◆ Input data
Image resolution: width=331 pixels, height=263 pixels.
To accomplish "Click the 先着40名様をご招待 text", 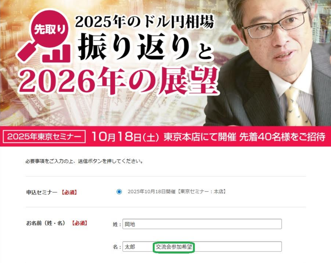I will [x=282, y=137].
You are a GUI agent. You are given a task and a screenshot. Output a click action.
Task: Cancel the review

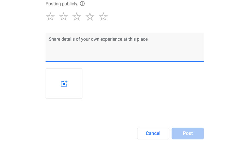tap(153, 133)
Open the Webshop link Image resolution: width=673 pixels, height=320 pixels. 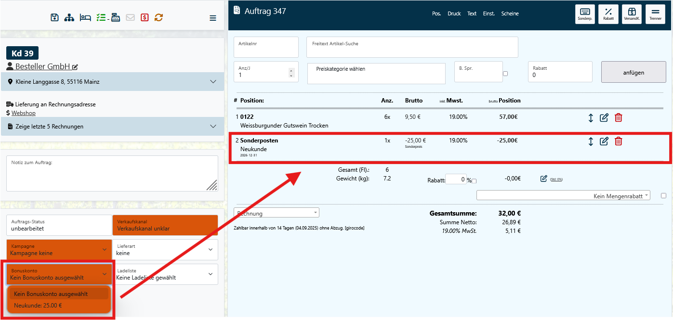coord(24,113)
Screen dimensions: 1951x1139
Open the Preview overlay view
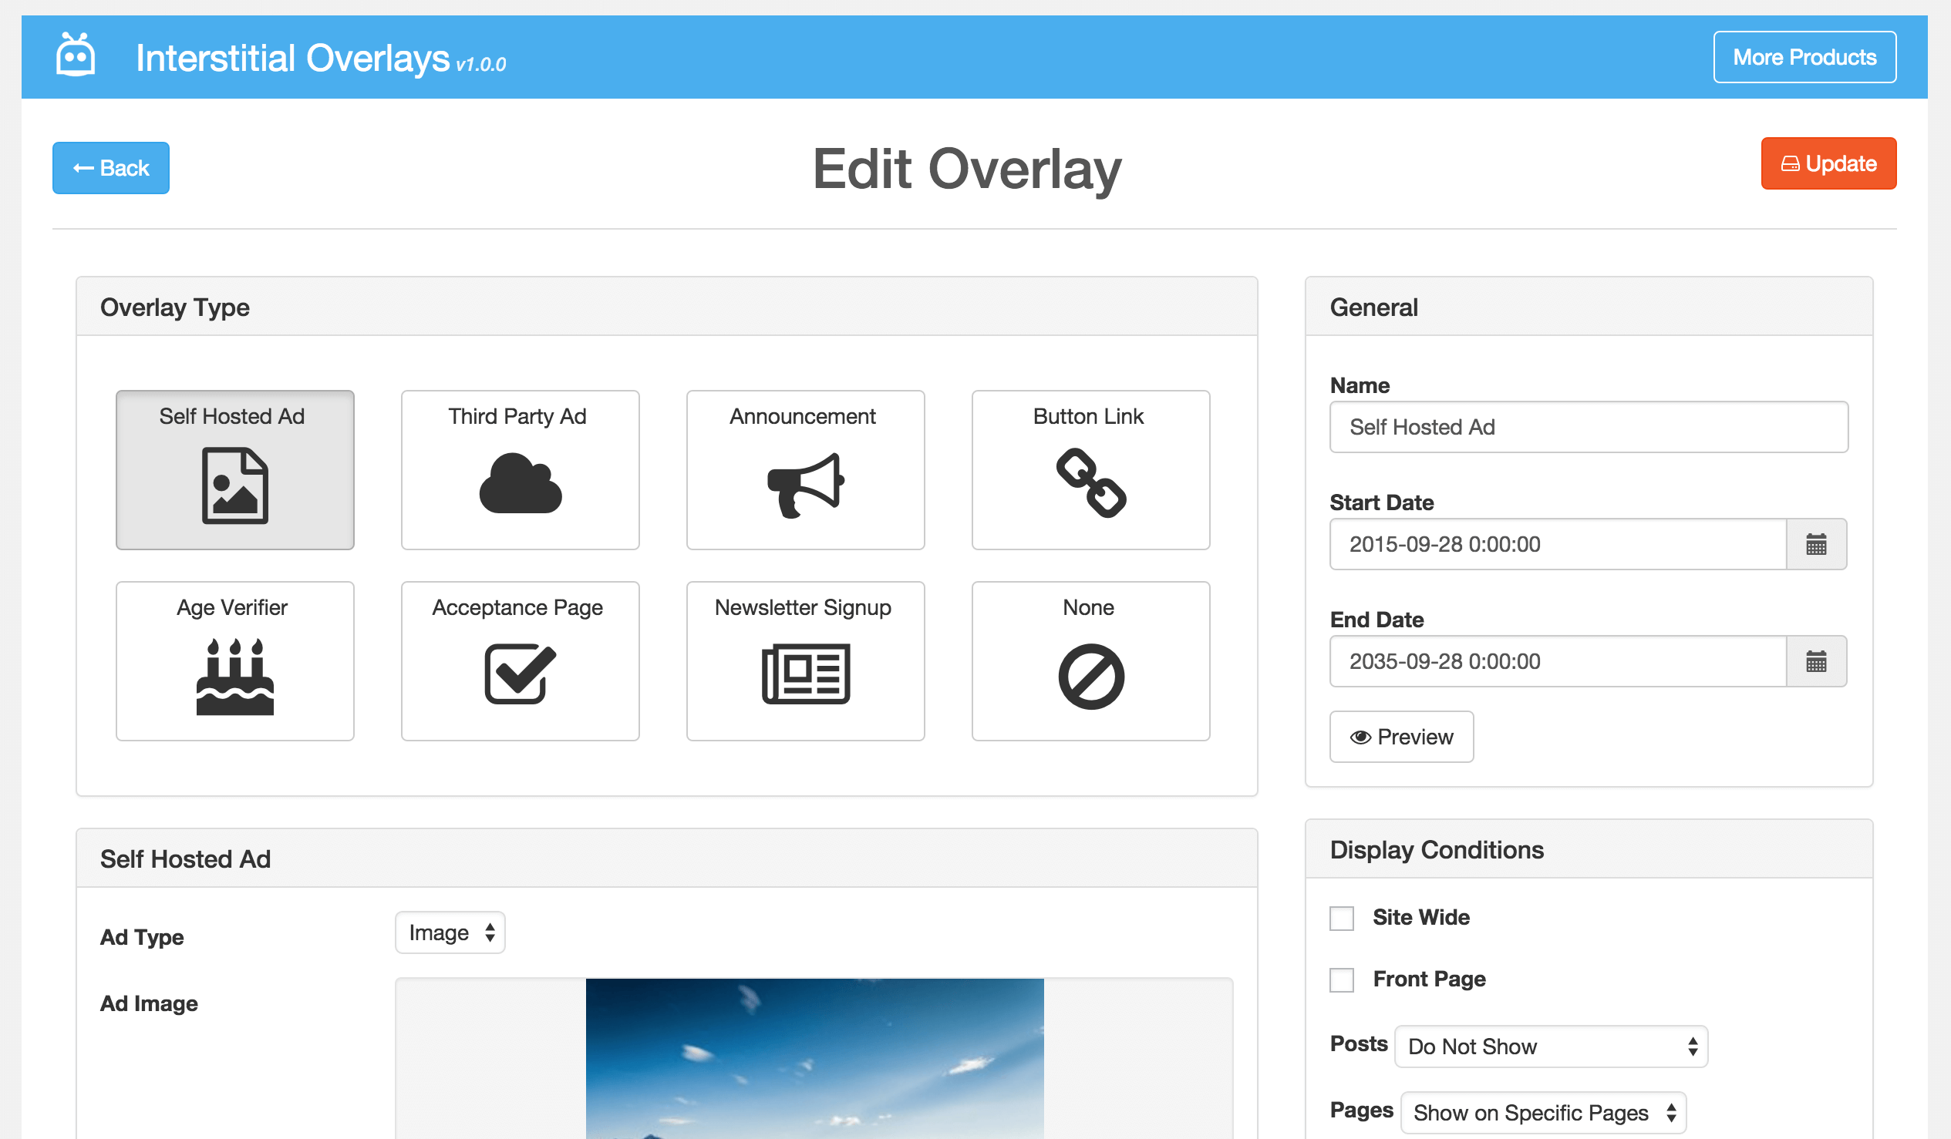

◆ What is expected
Please reproduce the entries verbatim, from the line containing "Screen dimensions: 1951x1139" through the end of the entries, and leave out the pictures.

◆ Reply
Screen dimensions: 1951x1139
Open the Preview overlay view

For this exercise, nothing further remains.